First, we have the ability to move services around as required by the architecture in support of the business. For example, we can move customer transaction processing from an on-premise application server, to an application server running within a cloud-based platform, such as infrastructure as a service or platform as a service. Since you deal with the application at the services level, they are location- and platform-independent, and it should not matter where they are hosted.
Second, we have the ability to leverage virtualization or address core applications as logical instances that may run on any number of physical server instances, providing better resource utilization and scalability. In essence, you are talking to the applications through the services interface. The location where the instance actually runs is transparent to you.

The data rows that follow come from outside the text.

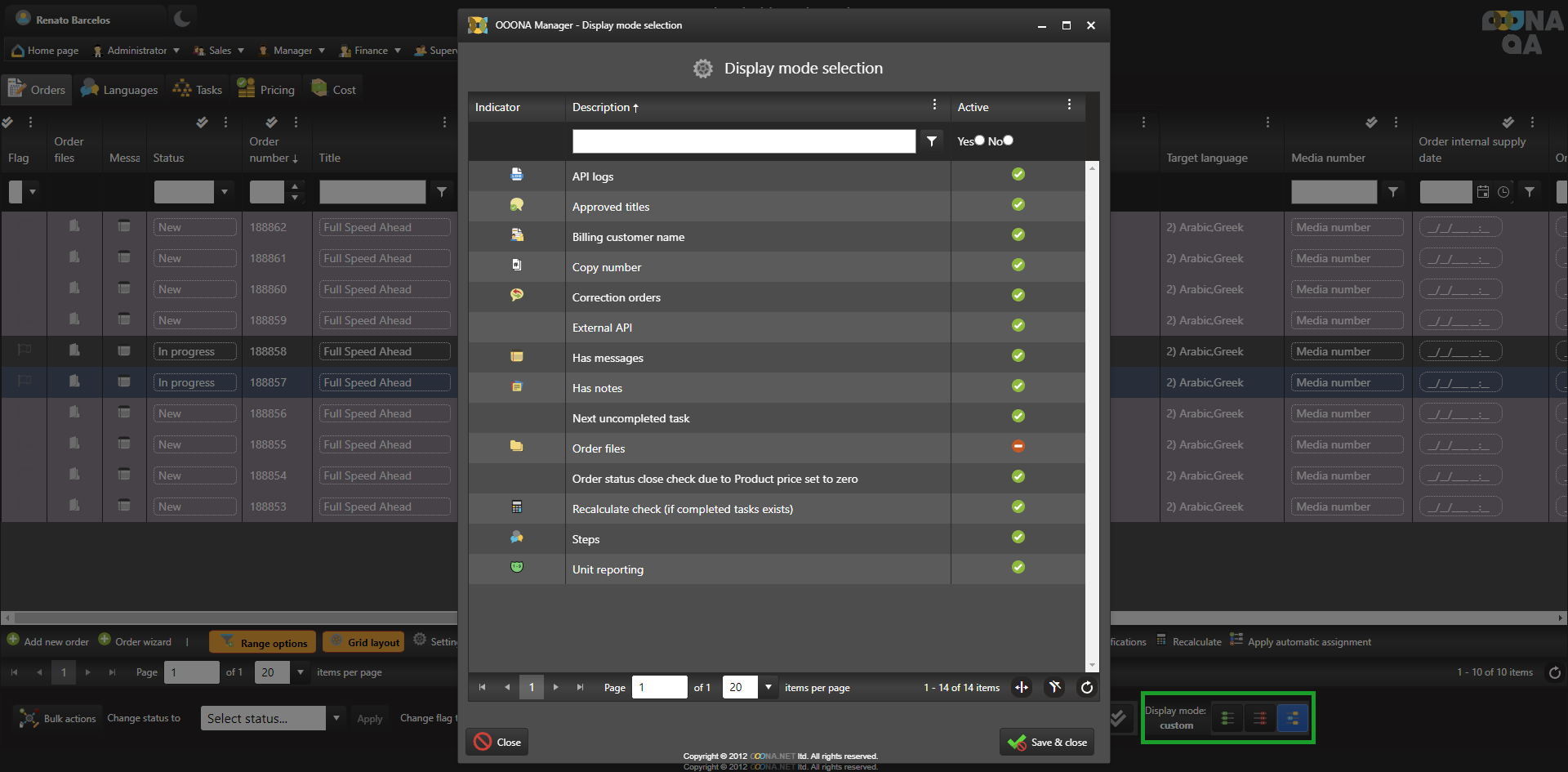1568x772 pixels.
Task: Switch to the Languages tab
Action: click(x=120, y=90)
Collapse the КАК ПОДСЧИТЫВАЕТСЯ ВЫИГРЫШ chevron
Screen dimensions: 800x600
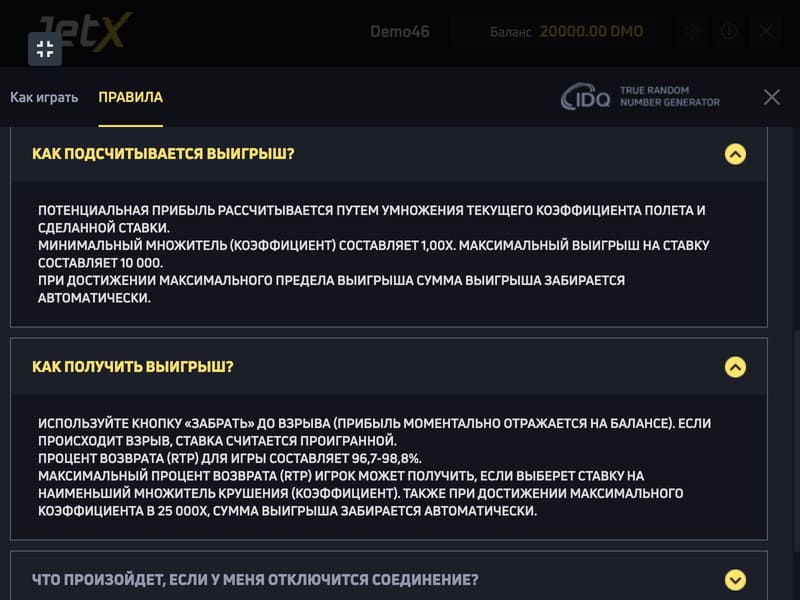pos(735,154)
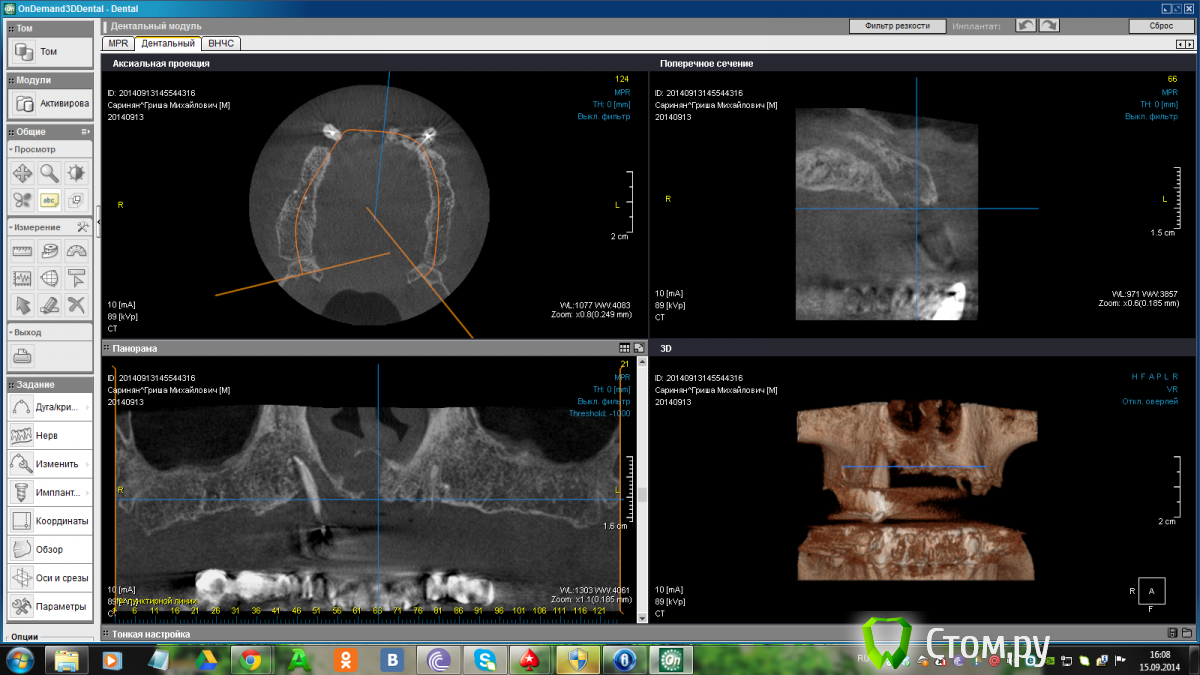
Task: Choose the ruler distance measurement tool
Action: (22, 251)
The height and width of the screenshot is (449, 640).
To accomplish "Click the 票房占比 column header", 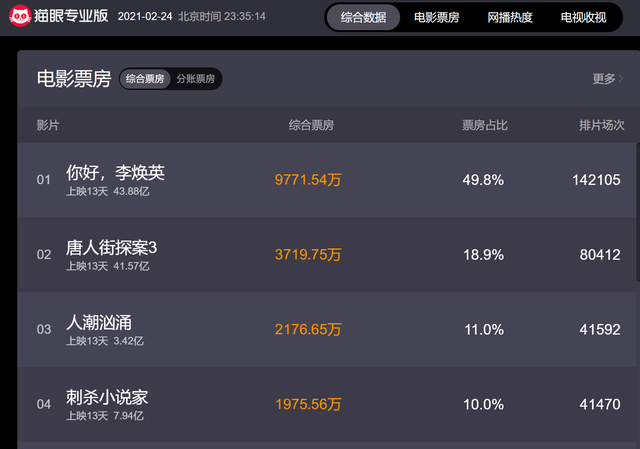I will click(x=485, y=125).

Finally, we have the ability to mix and match services for use within composite applications such as mashups or processes. This provides the agility aspect with the use of cloud computing architecture and SOA. Not only can you create applications processes quickly to solve business problems, but you can re-create them as needed, and thus provide the core value of agility. The use of cloud computing provides even more value since we do this using more cost-effective computing platforms.
Enough said. :-)
Those that look at cloud computing as separate and distinct from SOA are making a huge mistake. Indeed good cloud computing means leveraging SOA approaches, including how to approach the underlying architecture. Those that want to look at cloud computing as something new are making a huge mistake. Cloud computing is simply another set of architectural options within the context of SOA.